Several case series of anti-NMDA-R encephalitis advocate surgery to remove teratoma, but fail to provide detailed anesthetic procedure or to describe the postoperative course. Pascual-Ramirez et al.  reported two cases without any complication of anesthesia (propofol/sevoflurane/fentanyl and propofol/remifentanil, respectively). Several reasons could explain the difference of results between these two cases and ours. The dosages of anesthetic drugs used in the two cases are not reported and may have been lower than in our case. For the first patient propofol was not used after the procedure. For the second patient plasmapheresis was fulfilled before surgery and could have been more efficient than IVIg to rapidly decrease anti-NMDA-R titers in serum. Sevoflurane was also not used. Kawano et al.  reported another patient with a suspected limbic encephalitis who underwent a teratoma resection without complication (remifentanil, thiamylal and sevoflurane) but anti-NMDA-R level was not determined.
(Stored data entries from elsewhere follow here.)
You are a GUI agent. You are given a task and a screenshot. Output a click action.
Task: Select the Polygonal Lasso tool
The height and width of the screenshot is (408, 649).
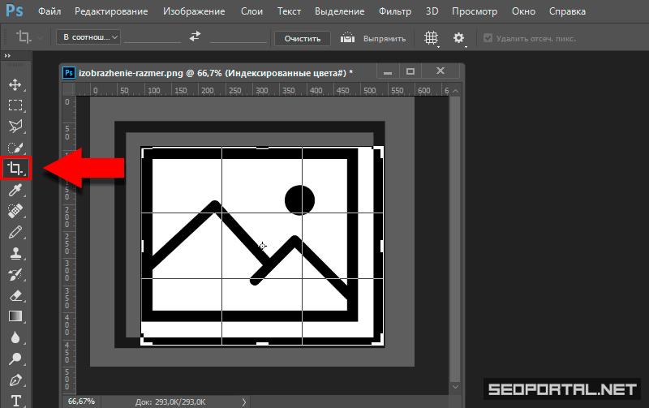coord(15,127)
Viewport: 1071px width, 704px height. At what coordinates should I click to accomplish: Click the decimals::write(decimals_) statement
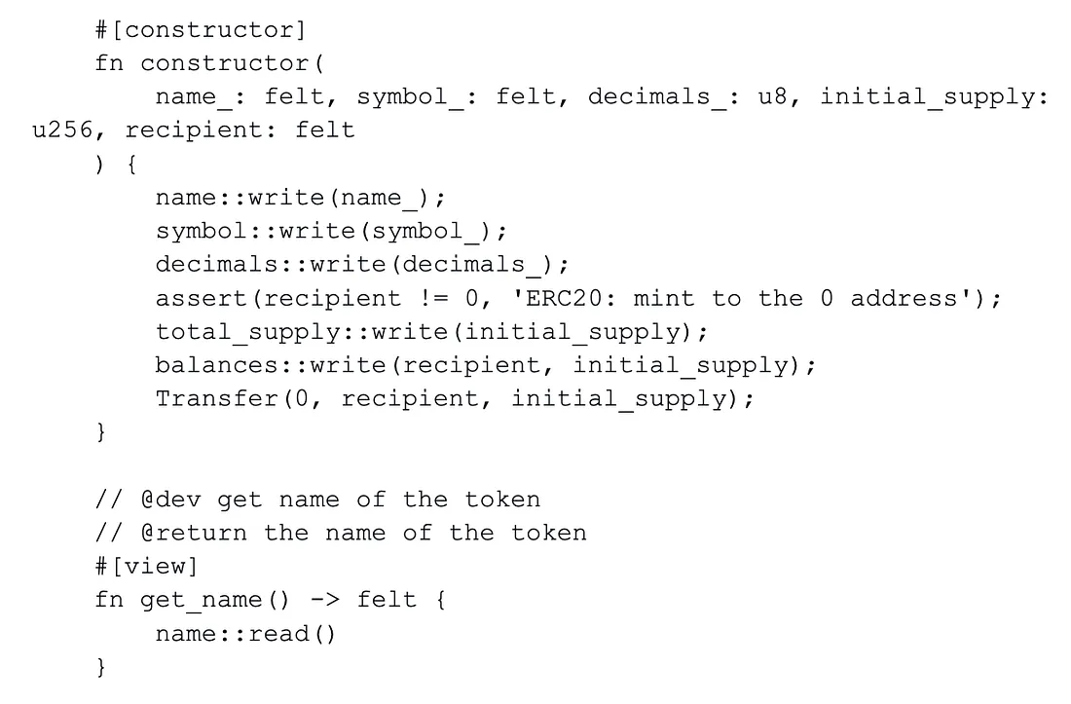(361, 264)
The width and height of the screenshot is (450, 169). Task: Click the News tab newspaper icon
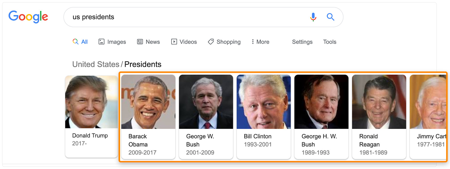pos(140,41)
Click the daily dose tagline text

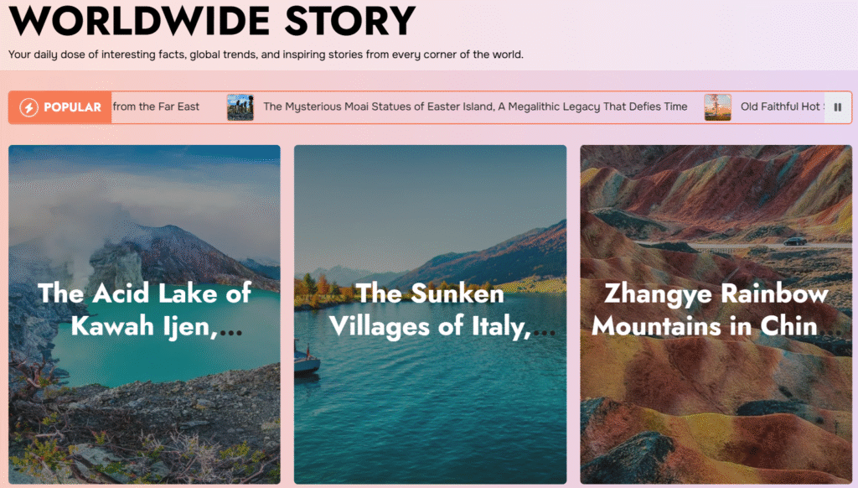pos(266,55)
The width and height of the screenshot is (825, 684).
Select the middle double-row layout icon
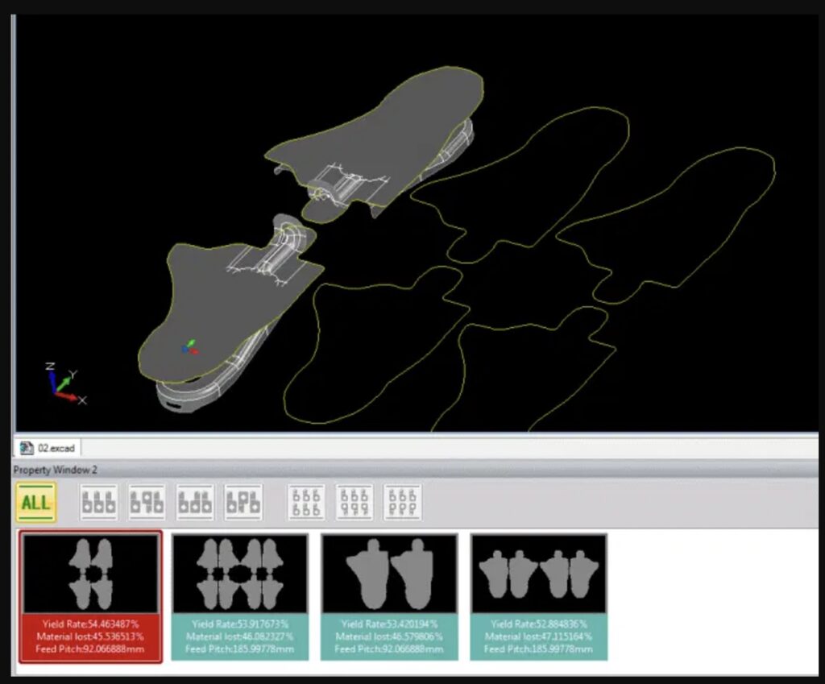point(354,503)
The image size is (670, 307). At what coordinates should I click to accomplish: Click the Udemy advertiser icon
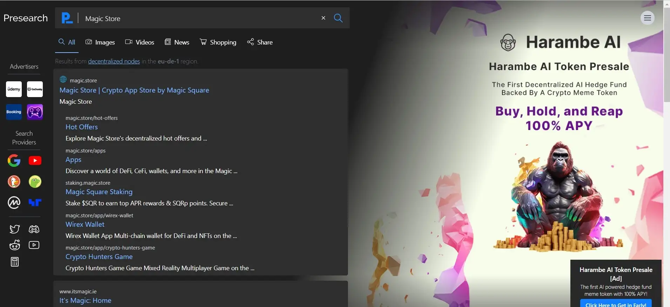14,89
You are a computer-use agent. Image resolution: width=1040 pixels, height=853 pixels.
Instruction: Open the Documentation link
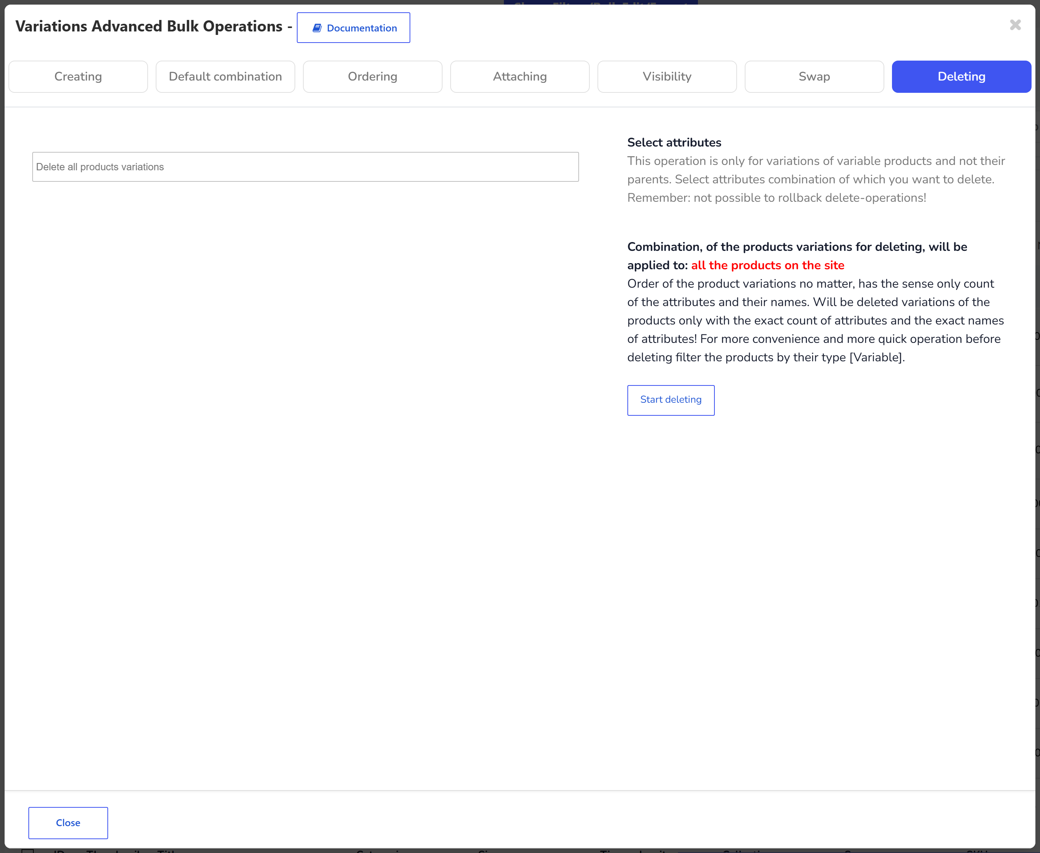pyautogui.click(x=353, y=28)
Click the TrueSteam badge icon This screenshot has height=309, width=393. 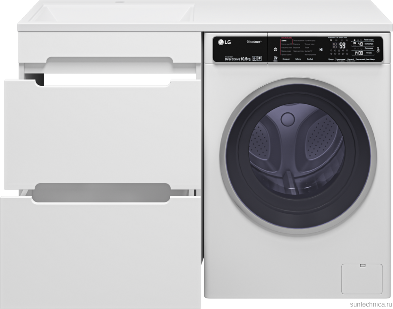point(254,42)
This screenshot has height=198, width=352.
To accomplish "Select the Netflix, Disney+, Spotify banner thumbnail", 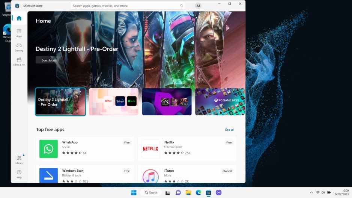I will tap(113, 102).
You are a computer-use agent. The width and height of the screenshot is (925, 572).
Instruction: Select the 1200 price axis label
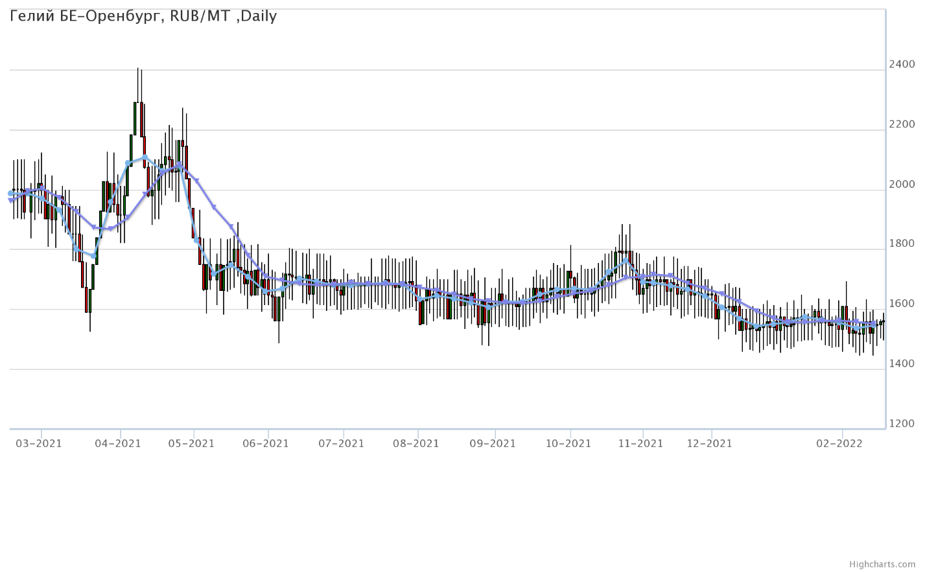point(902,424)
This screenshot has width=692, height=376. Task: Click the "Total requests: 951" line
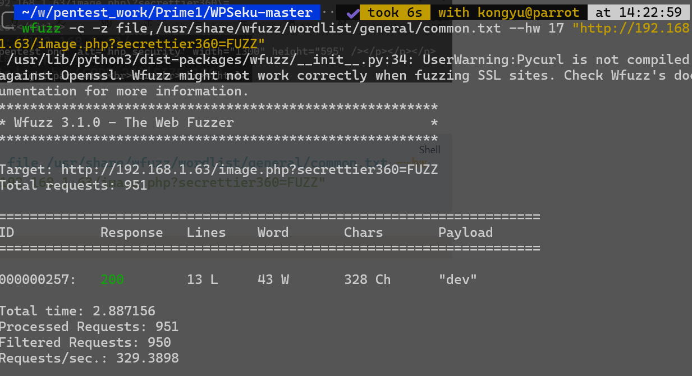point(74,185)
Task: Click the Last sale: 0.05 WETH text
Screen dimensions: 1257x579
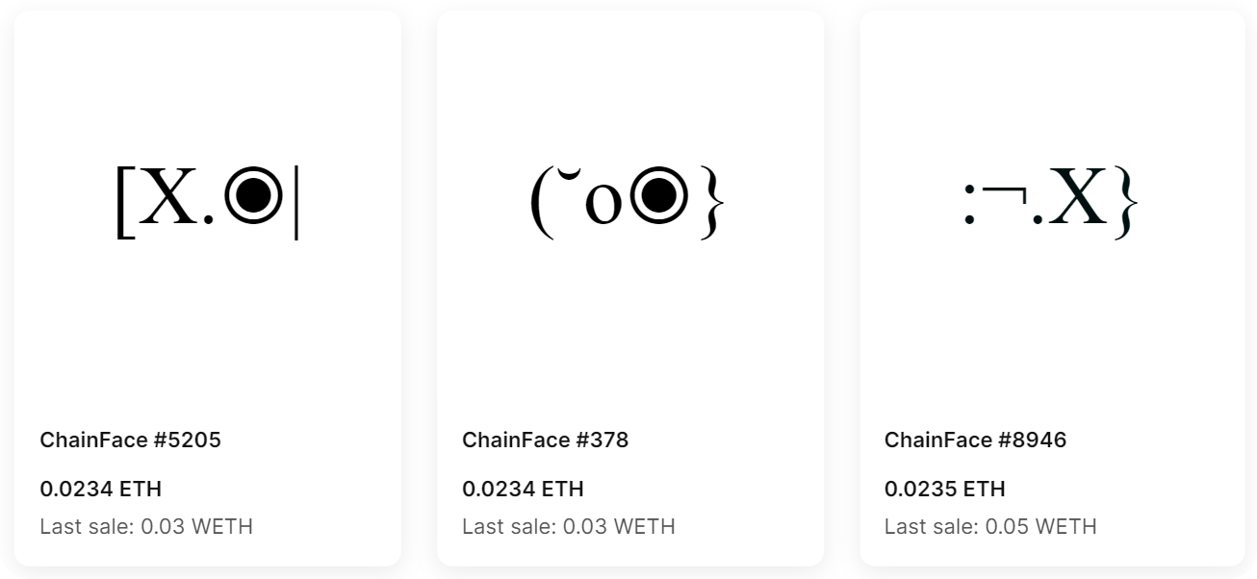Action: (x=990, y=527)
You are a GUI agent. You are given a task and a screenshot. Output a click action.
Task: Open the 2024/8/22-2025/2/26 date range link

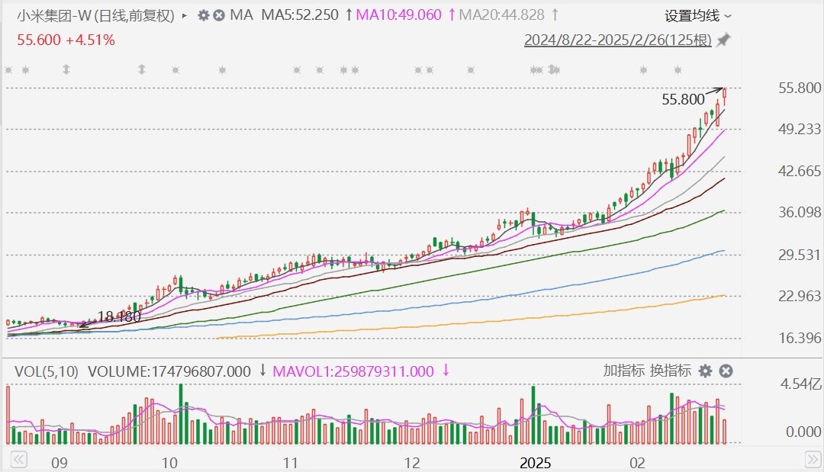[617, 40]
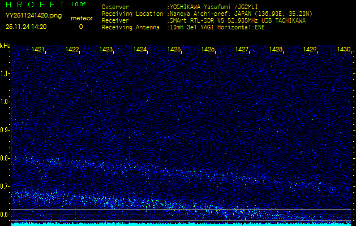This screenshot has height=226, width=356.
Task: Click the 0.6 frequency axis label
Action: [6, 215]
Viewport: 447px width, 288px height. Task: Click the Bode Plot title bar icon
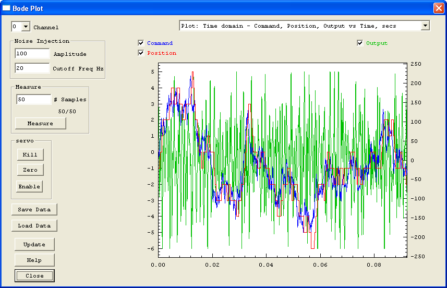tap(7, 8)
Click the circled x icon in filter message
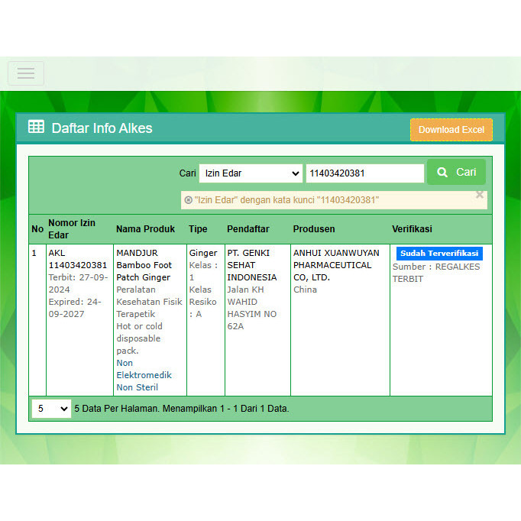521x521 pixels. tap(188, 200)
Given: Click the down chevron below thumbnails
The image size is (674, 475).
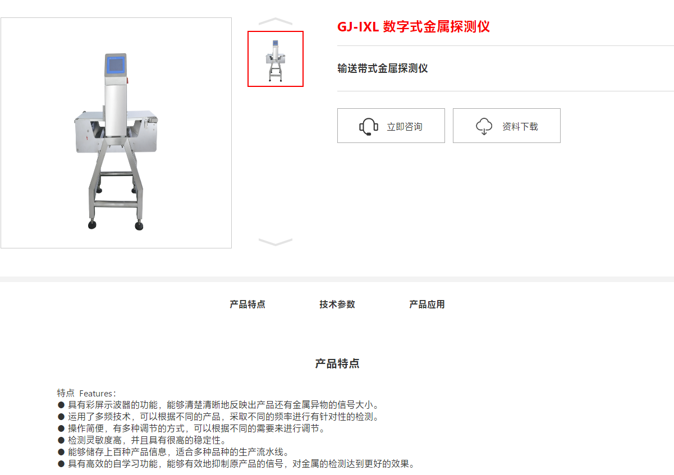Looking at the screenshot, I should click(x=276, y=242).
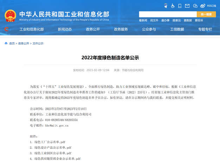Click the RSS订阅 link
The image size is (220, 162).
click(x=212, y=6)
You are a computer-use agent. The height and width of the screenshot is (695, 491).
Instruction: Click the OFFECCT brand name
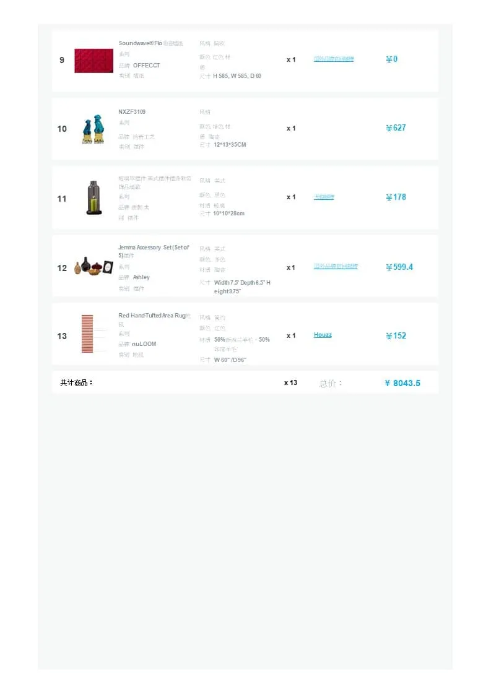click(x=146, y=66)
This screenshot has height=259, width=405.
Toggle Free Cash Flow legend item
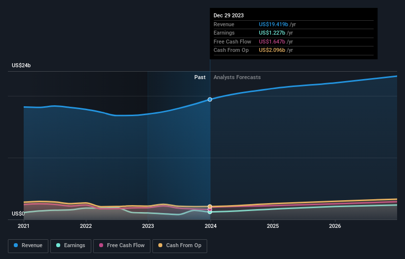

Unlike for our patient propofol was not used. Splinter et al.  reported the occurrence of a rapid and profound hypotension with propofol used for a diagnostic lumbar puncture performed in a 14-year-old female at the time of diagnosis. Ten months later, another lumbar puncture was performed under propofol and sevoflurane without adverse reaction. Dalmau et al.  also reported a pronounced hypotension secondary to propofol injection at induction of anesthesia for a lumbar puncture. The same procedure was performed several months later with a reduced dose of propofol and no hypotension was noted that time.
Our observation highlights the specificities of anesthetic management in patients with anti-NMDA-R encephalitis. Well-known NMDA antagonists such as nitrous oxide, xenon, ketamine, tramadol and dextropropoxyphene should be avoided. Nevertheless, many other drugs that can inhibit NMDA-R, such as sevoflurane and propofol, could potentiate each other. Accordingly, the inappropriate use of certain anesthetic drugs must be suspected when the neurological status worsens after a surgical procedure in patients with anti-NMDA-R encephalitis. Anesthesia using benzodiazepines, opiates and curares, which fail to interfere with the NMDA pathway, should be preferred in these patients.
Written informed consent was obtained from the patient for publication of this case report and of the videos associated. A copy of the written consent is available for review by the Editor of this journal.